アメリカ、オバマ大統領のスピーチ原稿を読むと嫌という程「失業」に関係する表現を眼にする事になる。
失業率が下がれば手柄として強くアピールする。一方、改善がなければ現在実行中の施策が如何に素晴らしいかを力説し、近い将来良くなる事を同様強くアピールする。
一方、日本以外の先進国では基本リストラは株式市場で好感され、リストラ計画がリリースされると株価が上昇するケースが殆どである。
企業経営者は自社の業績のみに責任を持ち、そのためにリストラが必要となれば躊躇せず断行する。後の尻拭いは政府の仕事という役割分担である。
一方、日本はどうだろうか?
失業率が4%台と先進国にあっては異例の低さを維持している事もあり、そもそも余りマスコミが取り上げる事もない。
そして、国による解雇規制が厳しく、企業経営者が変に雇用調整をしようものなら監督官庁のみならず、労働組合、マスコミ他の袋叩きにあってしまう。
どうも、日本では失業問題を生じさせない様に頭を痛めるのは企業経営者という役割分担の様である。
高度成長時代であれば、それなりに良質の「繁忙期」が継続するので出来の悪い社員にも一定の業務を割り当てる事が可能であった。日本の社会保障はこの様に政府ではなく個別企業が担当していた訳である。
年功序列、終身雇用を背景に「自助」努力の欠如した社員を企業が面倒をみて来た訳である。「共助」による日本独特のセイフティーネットと理解して良いのではないだろうか?
デフレの時代となっては、家電製造業の「追い出し部屋」が象徴する様に企業の忍耐が限界に来ている訳である。それでも、社会保障維持のために「雇用調整」をさせない。勿論、これでは企業自体が倒れてしまう。
これが、政府主導でファンドを立ち上げ家電製造業から余剰設備を買い取るという名目で実質資本注入を行う背景ではないのか?
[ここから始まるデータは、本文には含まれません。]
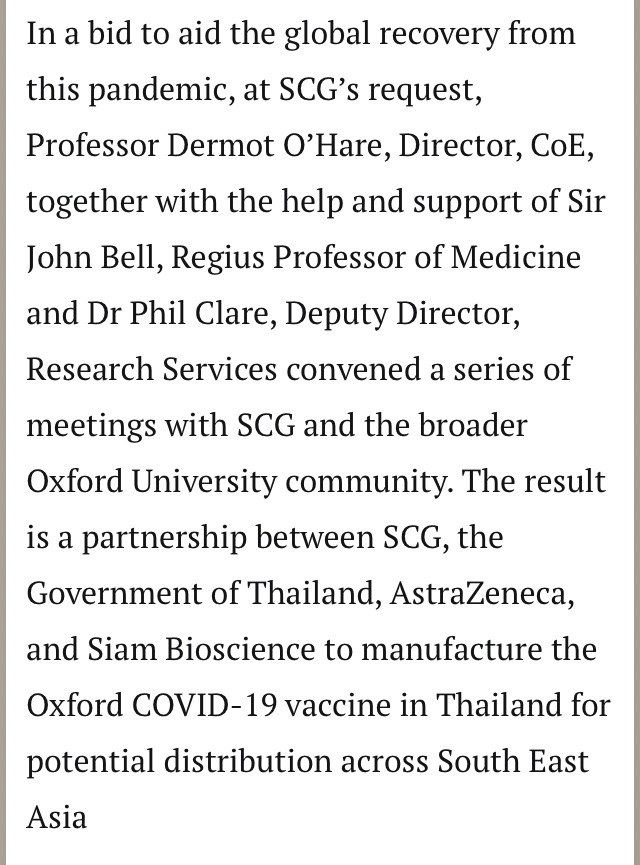Select the word "partnership"
The width and height of the screenshot is (640, 865).
click(x=163, y=537)
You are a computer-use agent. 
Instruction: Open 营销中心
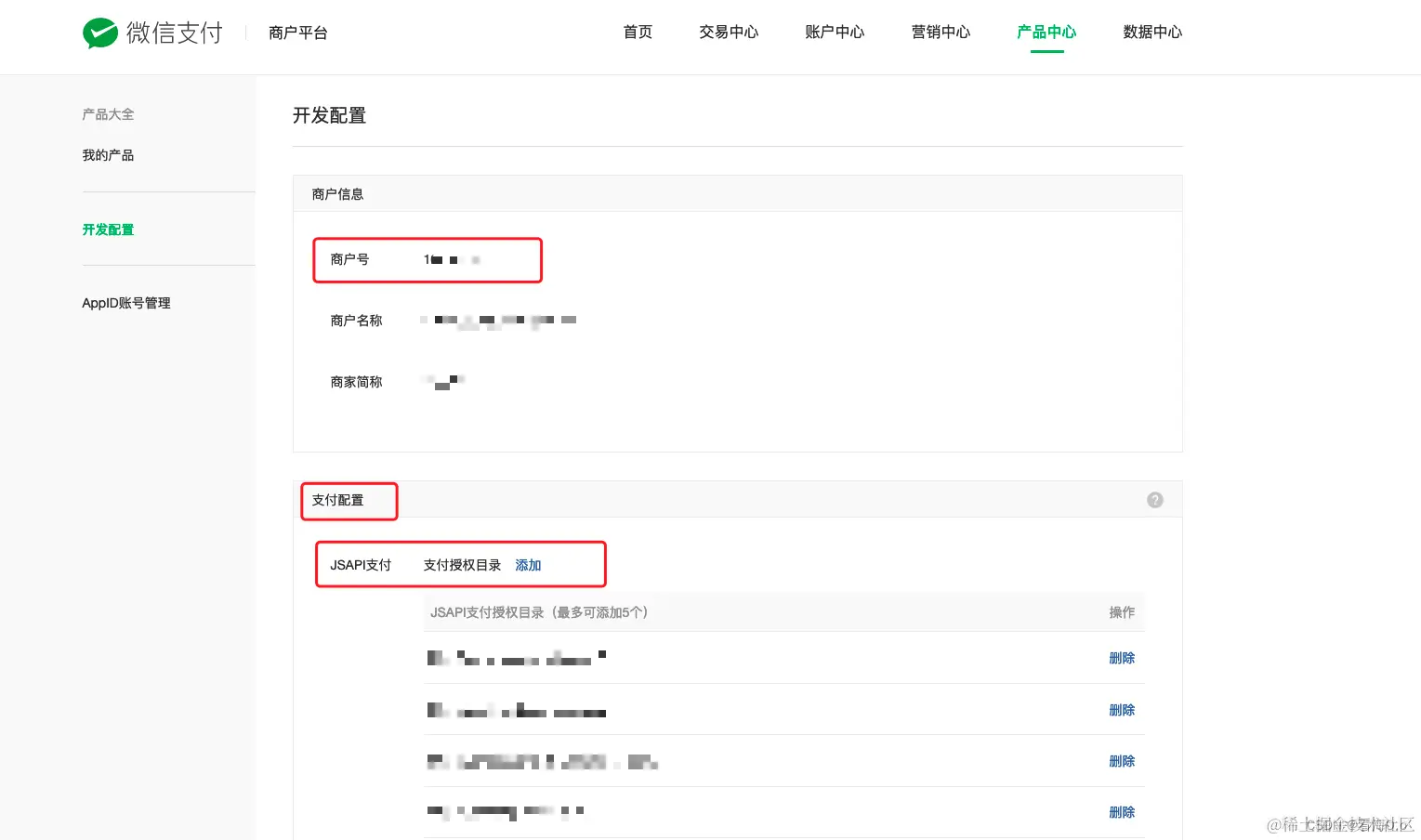tap(941, 31)
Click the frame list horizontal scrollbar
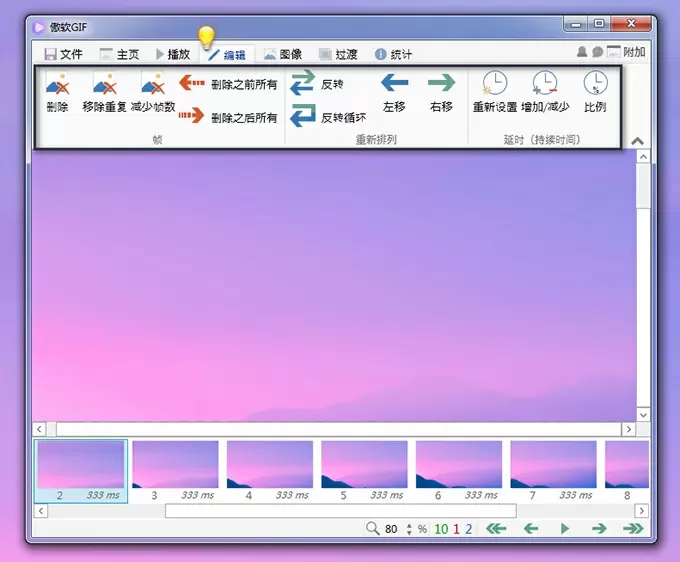The image size is (680, 562). point(340,511)
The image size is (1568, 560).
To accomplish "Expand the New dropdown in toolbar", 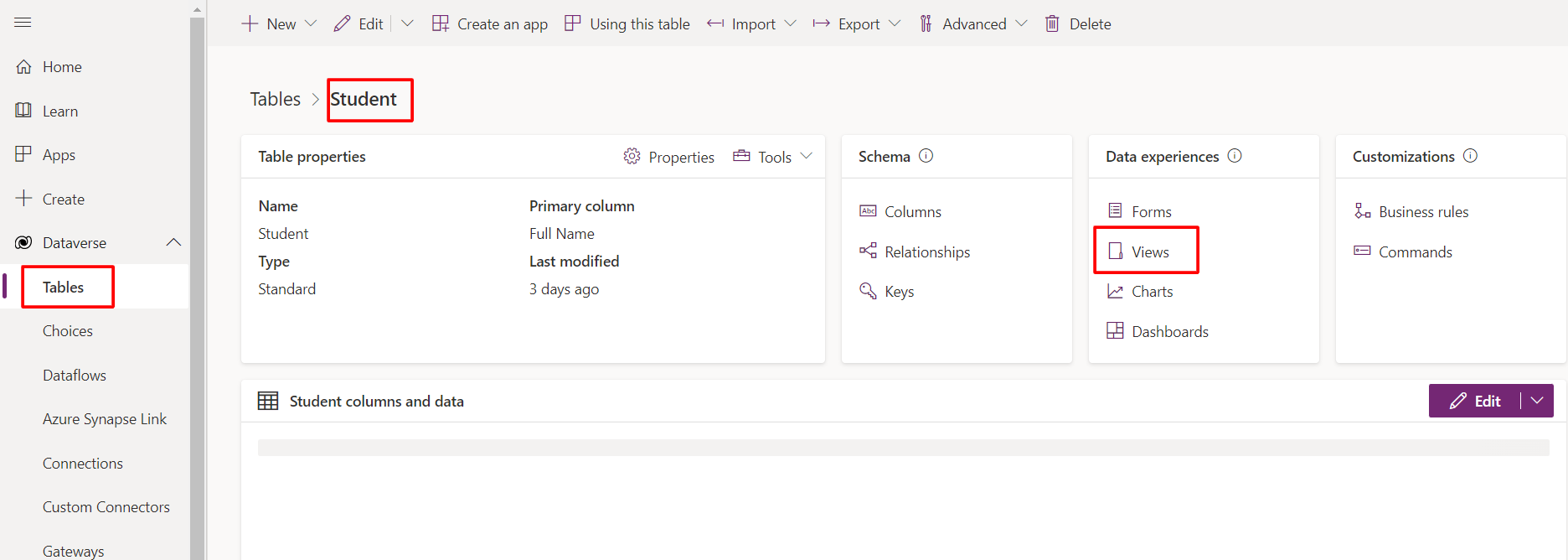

流石に、このやり方は最早限界に来ていると思う。政府は他の先進国同様企業に雇用調整を許可し解雇された従業員の救済を自らが主導的に引き受けるべきと思う。
「共助」から「公助」への転換である。
「生活保護」についても多分同じ事が言えると思う。
昨年、人気芸人河本準一氏親族の「生活保護」受給を週刊誌が大きく取り上げ、当時野党であった自民党の女性議員がセンセーショナルに訴求したのは記憶に新しい所である。
批判のポイントは、人気芸人であれば収入が多いはず。であれば、「公助」に救いを求める以前に親族として助けるべきではないか?というものであった。
成程、「公助」よりも「共助」、「共助」よりも「自助」を優先すべしというのは伝統的な自民党の理念であり、判らないでもない。
露骨にいってしまえば、「必要のない人間まで「公」が助ければ、結果、国民の自立心を失わせてモラルハザードを招く」という理屈なのであろう。
しかしながら、「地縁」、「血縁」が失われて行く現在にあっては、「公」が困窮する国民に取っては最後の拠り所というのが世界的な潮流ではないのか?
最後に、全く反対の理念を主張する二つのエントリーを参照して結びとしたい。
一つ目は、最近発表された、石井 孝明氏の生活保護「減らす」という単純な解決策を–「貧しさに安住する心は恥」。
今一つは、昨年発表された、中嶋 よしふみの生活保護はもっと気楽に貰って良いである。
「共助」から「公助」へのパラダイムシフトをどう進めるか?
「公助」の膨張と国民のモラルハザード回避のための「自助努力」への回帰をどう進めるか?
この二つは、来たる参議院選挙の争点になっても良いテーマではないだろうか?